8. EVENTS OF DEFAULT. The occurrence of one or more of the following
events shall constitute an event of default under this Agreement:
(a) the failure of the Stockholder to pay the principal and accrued
interest when due under the Note; or
(b) the failure of the Stockholder to perform a material obligation
imposed upon the Stockholder by reason of this Agreement and the failure to cure
such default within fifteen days or written notice of the Company to the
Stockholder.
Upon the occurrence of any event of default, the Company may, at its
election, declare the Note and all other indebtedness secured hereunder to
become immediately due and payable and may exercise any or all of the rights and
remedies granted to a secured party under the provisions of the California
Uniform Commercial Code (as on or hereafter in effect), including (without
limitation) the power to dispose of the Collateral by public or private sale or
to accept the Collateral in full payment of the Note and all other indebtedness
secured hereunder. Anything herein to the contrary notwithstanding, the Company
agrees to pursue its rights to foreclose and dispose of the Collateral pursuant
to the applicable provisions of the California Uniform Commercial Code prior to
seeking recourse against the Stockholder, or any other assets of the Stockholder
-4-
Any proceeds realized from the disposition of the Collateral pursuant to
the foregoing power of sale shall be applied first to the payment of reasonable
expenses incurred by the Company in connection with the disposition, then to the
payment of the Note and finally to any other indebtedness secured hereunder.
Any surplus proceeds shall be paid over to the Stockholder. However, in the
event such proceeds prove insufficient to satisfy all obligations of the
Stockholder under the Note, then the Stockholder shall remain personally liable
for the resulting deficiency.
9. OTHER REMEDIES. The rights, powers and remedies granted to the
Company and the Stockholder pursuant to the provisions of this Agreement shall
be in addition to all rights, powers and remedies granted to the Company and the
Stockholder under any statute or rule of law. Any forbearance, failure or delay
by the Company or the Stockholder in exercise any right, power or remedy under
this Agreement shall not be deemed to be a waiver of such right, power or
remedy. Any single or partial exercise of any right, power or remedy under this
Agreement shall not preclude the further exercise thereof, and every right,
power and remedy of the Company and the Stockholder under this Agreement shall
continue in full force and effect unless such right power or remedy is
specifically waived by an instrument executed by the Company or the Stockholder,
as the case may be.
10. COSTS AND EXPENSES. All reasonable costs and expenses (including
reasonable attorneys' fees) incurred by the Company in the exercise or
enforcement of any right, power or remedy granted it under this Agreement shall
become part of the indebtedness secured hereunder and shall constitute an
personal liability of the Stockholder payable immediately upon demand.

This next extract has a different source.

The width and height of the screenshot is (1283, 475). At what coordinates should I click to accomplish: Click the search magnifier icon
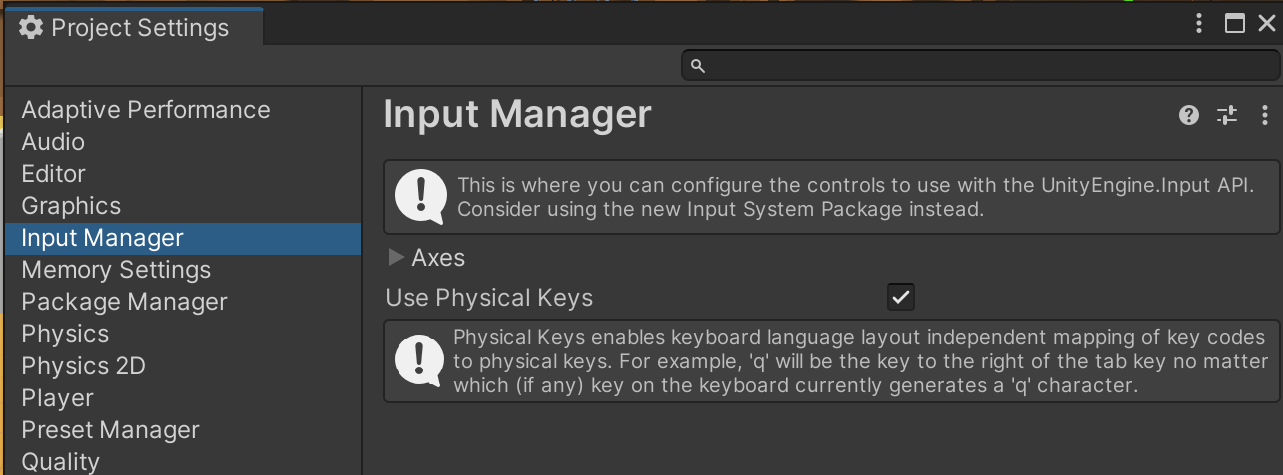(698, 66)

11. APPLICABLE LAW. This Agreement shall be governed by and construed in
accordance with the laws of the state of California and shall be binding upon
the executors, administrators, heirs and assigns of the Stockholder.
12. ARBITRATION. Any controversy between the parties hereto involving the
construction or application of any terms, covenants or conditions of this
Agreement or the Note, of any claims arising out of or relating to this
Agreement or the Note, or the breach hereof or thereof, will be submitted to and
settled by final and binding arbitration in Orange County, California, in
accordance with the rules of the American Arbitration Association then in
effect, and judgment upon the award rendered by the arbitrator may be entered in
any court having jurisdiction thereof. In the event of arbitration under this
Agreement or the Note, the prevailing party shall be entitled to recover from
the losing party reasonable expenses, attorneys' fees, and costs incurred
therein or in the enforcement or collection of any judgment or award rendered
therein. The "prevailing party" means the party determined by the arbitrator to
have most nearly prevailed, even if such party did not prevail in all matters,
necessarily the one in whose favor a judgment is rendered.
13. SEVERABILITY. If any provision of this Agreement is held to be
invalid under applicable law, then such provision shall be ineffective only to
the extent of such invalidity, and neither the remainder of such provision or
this Agreement shall be affected thereby.
-5-
IN WITNESS WHEREOF, the undersigned have duly executed this Stock Pledge
Agreement as of the date first written above.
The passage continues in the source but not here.